Je l’ai déjà vu ce couloir, non ?
Parce que les combats marchent à la perfection, Pragmata est un jeu très agréable manette en main. Mais il devient aussi redondant durant la petite dizaine d’heures qu’il faut pour en voir le bout. La première raison, c’est son level design banal. C’est simple : on avance dans des couloirs, et c’est à peu près tout. Certaines zones sont un peu plus ouvertes, mais il n’y a pas d’exploration à proprement parler. Bien sûr qu’on récupère des ressources nécessaires aux améliorations, mais pour peu qu’on ne trace pas droit devant soi, on tombe facilement dessus. Et Pragmata, c’est ça tout du long : avancer dans des couloirs, vaincre des ennemis, discuter avec Diana, vaincre à nouveau des ennemis, affronter un boss, et rebelote. Pas de puzzles environnementaux, pas de sortie du tracé possible. Et c’est dommage, parce qu’avec un gameplay aussi réussi, il ne fait nul doute que des puzzles du même acabit auraient apporté de la diversité.

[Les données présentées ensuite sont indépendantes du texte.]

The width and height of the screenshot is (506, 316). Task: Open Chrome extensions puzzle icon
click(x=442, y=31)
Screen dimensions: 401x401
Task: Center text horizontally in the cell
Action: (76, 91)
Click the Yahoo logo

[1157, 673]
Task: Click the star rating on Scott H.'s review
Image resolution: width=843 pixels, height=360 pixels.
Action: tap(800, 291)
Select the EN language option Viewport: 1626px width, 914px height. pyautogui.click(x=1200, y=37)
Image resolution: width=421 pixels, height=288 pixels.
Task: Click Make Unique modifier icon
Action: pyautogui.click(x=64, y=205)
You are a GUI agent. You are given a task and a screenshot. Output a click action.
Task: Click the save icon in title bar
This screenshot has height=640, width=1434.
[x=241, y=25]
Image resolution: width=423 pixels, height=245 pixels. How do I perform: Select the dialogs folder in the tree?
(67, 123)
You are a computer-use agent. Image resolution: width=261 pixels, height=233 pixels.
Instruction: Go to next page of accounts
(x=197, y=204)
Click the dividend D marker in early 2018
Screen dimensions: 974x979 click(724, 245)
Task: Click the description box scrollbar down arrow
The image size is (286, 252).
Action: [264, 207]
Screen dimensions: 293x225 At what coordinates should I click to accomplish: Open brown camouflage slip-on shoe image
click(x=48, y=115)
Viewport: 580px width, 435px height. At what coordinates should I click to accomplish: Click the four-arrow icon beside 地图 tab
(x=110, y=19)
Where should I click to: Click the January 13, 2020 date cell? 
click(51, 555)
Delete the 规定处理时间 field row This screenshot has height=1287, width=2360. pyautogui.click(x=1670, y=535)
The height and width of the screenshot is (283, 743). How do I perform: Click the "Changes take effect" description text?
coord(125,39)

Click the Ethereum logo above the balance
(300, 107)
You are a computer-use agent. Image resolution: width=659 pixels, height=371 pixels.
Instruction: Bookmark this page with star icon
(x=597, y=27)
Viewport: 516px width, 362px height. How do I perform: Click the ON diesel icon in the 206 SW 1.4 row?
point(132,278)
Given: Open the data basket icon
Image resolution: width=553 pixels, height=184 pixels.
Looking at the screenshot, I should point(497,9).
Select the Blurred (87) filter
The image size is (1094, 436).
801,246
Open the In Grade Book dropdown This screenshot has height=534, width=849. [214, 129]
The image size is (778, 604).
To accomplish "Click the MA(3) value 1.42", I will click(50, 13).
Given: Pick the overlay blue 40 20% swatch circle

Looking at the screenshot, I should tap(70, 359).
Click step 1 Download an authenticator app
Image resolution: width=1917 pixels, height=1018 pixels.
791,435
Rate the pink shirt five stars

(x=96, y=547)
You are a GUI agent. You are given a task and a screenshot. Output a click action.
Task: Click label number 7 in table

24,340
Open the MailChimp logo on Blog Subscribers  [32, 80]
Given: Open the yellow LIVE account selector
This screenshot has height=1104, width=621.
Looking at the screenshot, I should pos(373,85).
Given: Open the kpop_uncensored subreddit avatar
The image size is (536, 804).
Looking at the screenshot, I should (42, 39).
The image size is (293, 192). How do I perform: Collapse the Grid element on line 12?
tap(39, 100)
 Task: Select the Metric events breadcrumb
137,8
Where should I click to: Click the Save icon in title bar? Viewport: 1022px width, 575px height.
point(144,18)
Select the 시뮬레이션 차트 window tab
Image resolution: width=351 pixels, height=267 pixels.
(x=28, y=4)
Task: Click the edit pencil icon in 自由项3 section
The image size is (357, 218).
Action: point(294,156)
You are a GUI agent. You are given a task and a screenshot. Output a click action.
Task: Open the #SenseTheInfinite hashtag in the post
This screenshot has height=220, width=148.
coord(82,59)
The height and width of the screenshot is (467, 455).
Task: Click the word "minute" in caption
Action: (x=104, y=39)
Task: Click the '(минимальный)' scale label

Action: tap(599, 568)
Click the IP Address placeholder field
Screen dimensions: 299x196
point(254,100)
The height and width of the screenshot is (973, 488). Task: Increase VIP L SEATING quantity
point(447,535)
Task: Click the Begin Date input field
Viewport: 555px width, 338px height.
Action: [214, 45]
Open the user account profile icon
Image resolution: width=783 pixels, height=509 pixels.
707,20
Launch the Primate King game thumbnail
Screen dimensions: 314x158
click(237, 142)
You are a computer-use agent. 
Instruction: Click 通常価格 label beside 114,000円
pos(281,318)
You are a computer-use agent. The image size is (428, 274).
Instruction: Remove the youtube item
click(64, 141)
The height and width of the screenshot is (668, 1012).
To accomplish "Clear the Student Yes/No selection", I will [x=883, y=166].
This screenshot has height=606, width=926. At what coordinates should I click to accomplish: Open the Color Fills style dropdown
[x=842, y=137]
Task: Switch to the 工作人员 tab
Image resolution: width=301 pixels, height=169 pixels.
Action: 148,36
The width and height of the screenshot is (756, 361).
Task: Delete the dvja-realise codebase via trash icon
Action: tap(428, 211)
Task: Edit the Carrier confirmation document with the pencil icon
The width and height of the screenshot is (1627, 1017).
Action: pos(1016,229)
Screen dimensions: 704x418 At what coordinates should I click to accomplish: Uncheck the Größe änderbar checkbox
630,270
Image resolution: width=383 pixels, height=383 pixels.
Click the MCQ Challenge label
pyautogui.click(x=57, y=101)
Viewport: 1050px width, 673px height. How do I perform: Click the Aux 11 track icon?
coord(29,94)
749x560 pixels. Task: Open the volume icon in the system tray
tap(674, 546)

Il y a aussi le hub central, où on revient quand on meurt, quand on finit un niveau, ou quand on le choisit à un « feu de camp » (le nom que je donne à tous les checkpoints qui ont la même utilité que les vrais feux de camp dans Dark Souls). Là encore, c’est une idée cohérente narrativement et en termes de game design. On est dans une base lunaire contrôlée par une IA devenue agressive, alors récupérer des forces dans un endroit un peu caché a du sens, qui en plus ressemble de plus en plus au « chez nous » de Hugh et Diana, de la même manière que la structure du jeu est logique. Sur le papier. Mais dans les faits, ça nous donne une impression de redondance, parce qu’on fait à peu près toujours la même chose, on revient toujours au même endroit, on repart toujours de la même manière. Le jeu n’est pas très long donc c’est loin d’être une catastrophe, mais c’est là tout le problème : la répétitivité se ressent même sur un temps de jeu relativement court.
En définitive, et malgré les quelques bémols évoqués, Pragmata est un très bon jeu, qui offre une expérience agréable et particulièrement originale dans le paysage vidéoludique actuel. Je dois bien avouer que je me réjouis de constater que Capcom continue de prendre des risques, comme ce fut le cas avec Kunitsugami il n’y a pas si longtemps, qui est certes un échec commercial, mais qui propose une expérience qu’on ne voit pas souvent. Au fil des ans, Capcom semble se positionner comme l’un des rares éditeurs à prendre de telles initiatives, un courage salutaire et nécessaire pour l’évolution de l’industrie.